でも、一部の女子学生は、なぜが例外なく優秀で、美人で可愛いのです。


そんなわけで、この境遇をとても喜んでいた万九郎なのです。


特に、佐世保の西高等学校出身の、坂口滋子さんは、万九郎の大ファン。


「教官、教官」、「この詳しい仕組みを、教えてください」、「物の怪と魔物って、どう違うのですか?」などなど。

万九郎の学系棟の研究室だけでなく、万九郎のアパートにまで、お仕掛けてくる始末。


「いや、さすがに教官のアパートに直接、来るのは、おかしいと思うんだが?」


「そんなこと、ありません。私、教官のこと、好きになりました。だから・・」


この会話の後、万九郎は坂口さんと一緒に、学系棟の学部長室を訪れました。


というより、坂口さんが強引に、万九郎を学部長室まで引っ張って行ったのです。


「いや。こんなのダメですよね?」


「いや、構わんだろ。キミには信頼があるから」


村松学部長によれば、万九郎は日本だけでなく、世界的にヨロズ請負人として、非常に高い評価を受けており、そんな万九郎なら間違いはないから」という理由とのこと。


「俺って、アメリカで2年弱、厳しい傭兵訓練受けた程度なのに」


ですが、このことが縁になり、次はフランスのパリ大学に、教官として招かれることになるとは、まだ万九郎は、知らないのです。

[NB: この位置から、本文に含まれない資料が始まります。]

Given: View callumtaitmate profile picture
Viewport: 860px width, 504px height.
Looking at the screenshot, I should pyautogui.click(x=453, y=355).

ちなみに坂口さんは、おでこが広くて、髪の毛は直毛。顔は全体的に、ゆで卵型で。顎がスッと締まっています。髪型は、オカッパ型に近いのですが、もっと柔らかくて、顔全体には彫刻像のような締まりがあります。

あと、女の子なのに、あまり喋りません。


とにかく、めっちゃ可愛いのです。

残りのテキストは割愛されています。